## start INPUT ROWS

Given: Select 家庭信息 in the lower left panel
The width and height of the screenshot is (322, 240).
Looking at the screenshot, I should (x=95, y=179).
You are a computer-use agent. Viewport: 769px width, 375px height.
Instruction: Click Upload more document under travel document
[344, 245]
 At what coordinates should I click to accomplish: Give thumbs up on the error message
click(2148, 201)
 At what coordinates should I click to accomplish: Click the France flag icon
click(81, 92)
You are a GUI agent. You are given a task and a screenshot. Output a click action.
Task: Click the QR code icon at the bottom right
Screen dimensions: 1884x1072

## end INPUT ROWS

### STATED GOAL
Print the lines from the line with "You are a computer-use" up to and including the line with "click(2148, 201)", keeping every character as it appears.

### EXERCISE OUTPUT
You are a computer-use agent. Viewport: 769px width, 375px height.
Instruction: Click Upload more document under travel document
[344, 245]
 At what coordinates should I click to accomplish: Give thumbs up on the error message
click(2148, 201)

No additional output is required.